Muitas obras de arte são de uma beleza minuciosamente trabalhada. A história que as acompanha é impressionante. No entanto, não é essa a música que nos faz arrepiar ou o quadro que queremos pendurar. Não há catálogos, currículos ou avaliações definidas na arte de sentir. Talvez a vida seja a arte de sentir. 04h00 da manhã. Como é que as civilizações antigas conseguiam tamanhas construções, quando não usavam cartões multibanco, paus de selfie ou telemóveis? Como é que se conseguiam concentrar na execução dessas obras, quando não tinham uma sociedade de infinitas distracções ou procedimentos de demoradas burocracias? A ironia não deixa dúvidas, é demasiado óbvia a oscilação do conhecimento ao longo da História. Quando nos afundamos na abundância do desnecessário, tendemos a menosprezar a importância do essencial. O Homem esquece com a mesma facilidade com que aprende. Quando éramos crianças construíamos cabanas e brincávamos à simplicidade da arquitectura. É importante criar santuários para apaziguar a alma e descansar o corpo.
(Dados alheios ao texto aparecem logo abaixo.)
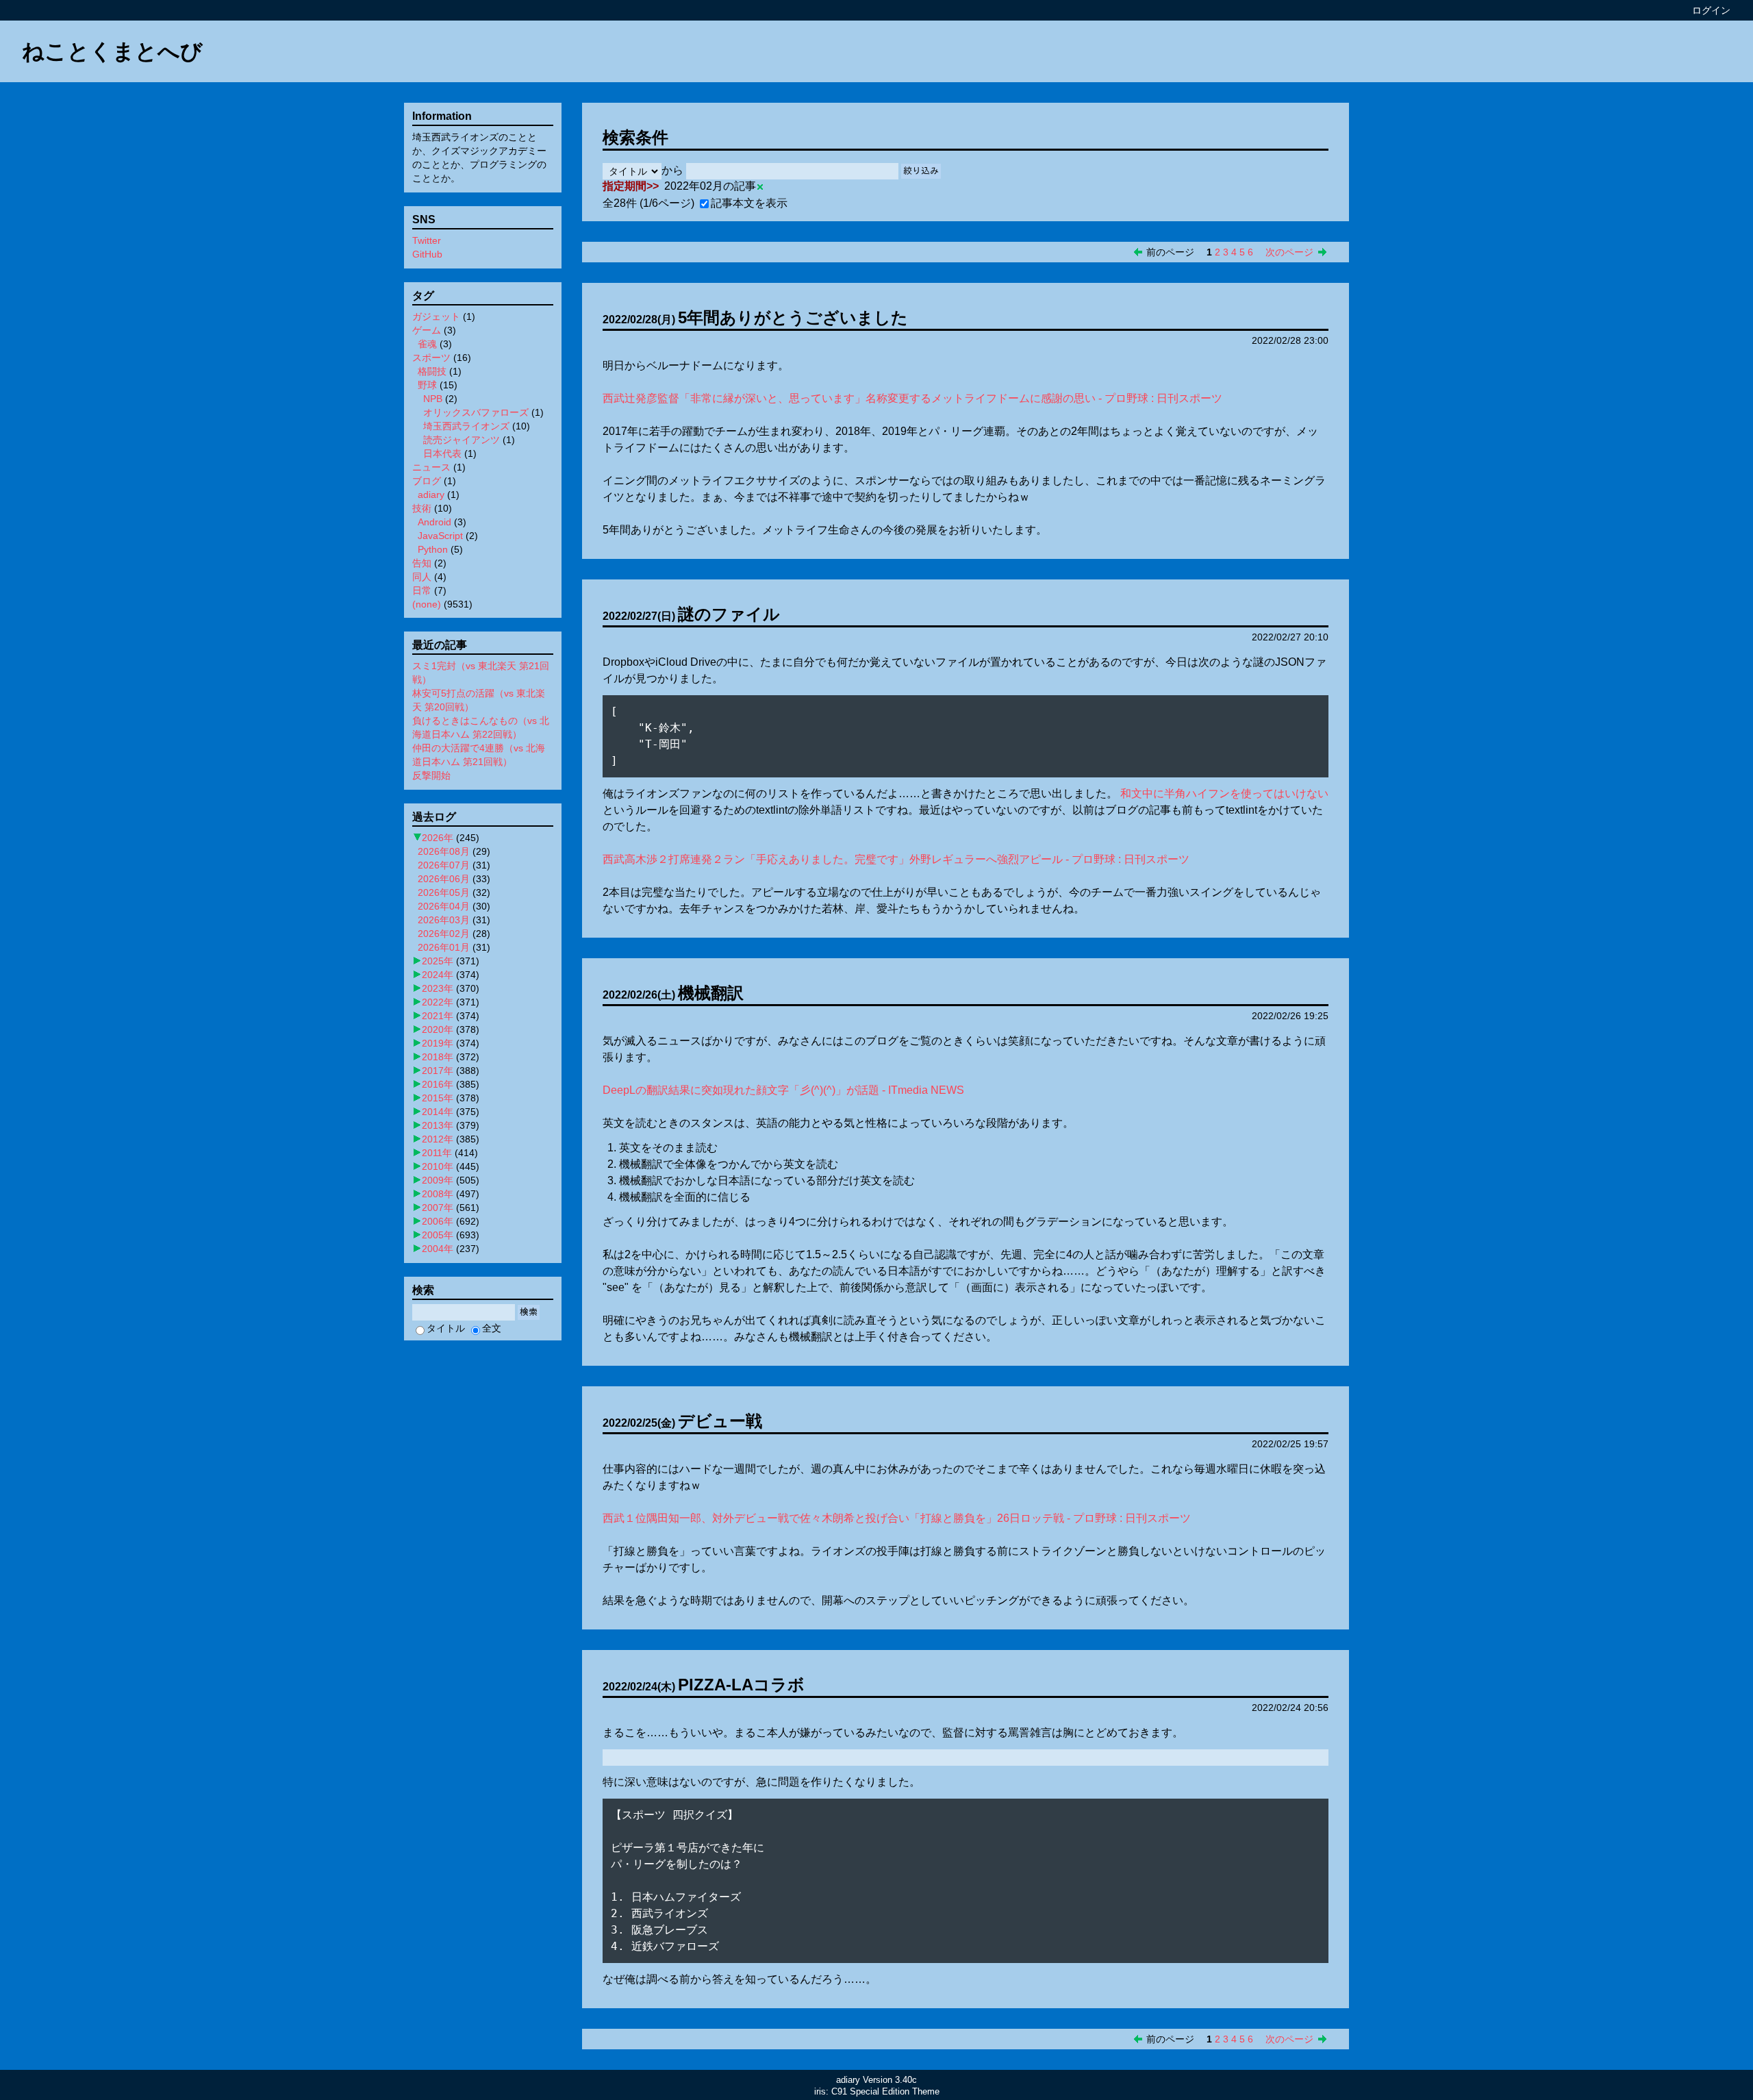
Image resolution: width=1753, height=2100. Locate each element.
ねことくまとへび (112, 51)
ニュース (431, 467)
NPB (432, 398)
Toda a arte é criação, mesmo que seja a criação de ideias ou conceitos. Todo o Homem deve ser criador, acima de tudo de si mesmo. Isso é "divino". A política e a religião são perigosas armas de destruição, enquanto a arte só é perigosa quando ataca a política ou a religião. Só à arte é permitida a imperfeição da aprendizagem. 03h50 da manhã e a capacidade de criação é um belo utensílio na alquimia das energias. A aprendizagem da arte de transformar merda em ouro é um segredo bem guardado, por isso é que nem todos conseguem fertilizar os melhores terrenos e nem tudo o que luz é ouro. O árduo trabalho da evolução nem sempre é compreendido como tal. Nem tudo tem de ser compreendido, pois por vezes o sentir é mais importante que o compreender e as suas respostas mais significantes na estrada da evolução. Sentir para compreender. Compreender para evoluir. Partilha boas energias. Boas energias são vida. Se não as tiveres, finge que as tens. Num mundo de tantos encobrimentos, pelo menos estás a fingir pela positiva e podes acabar por as ter mesmo sem perceberes. Estás a estudar a alquimia e a fertilizar o teu próprio terreno. De tanto tropeçares em pedras talvez acabes por tropeçar numa filosofal. A arte liberta o bem e o mal e torna-os unos numa exaltação de sentido. A arte de transformar. 03h30 da manhã e o inexistente futuro tem influência na destruição do presente. É a sina das visões do passado.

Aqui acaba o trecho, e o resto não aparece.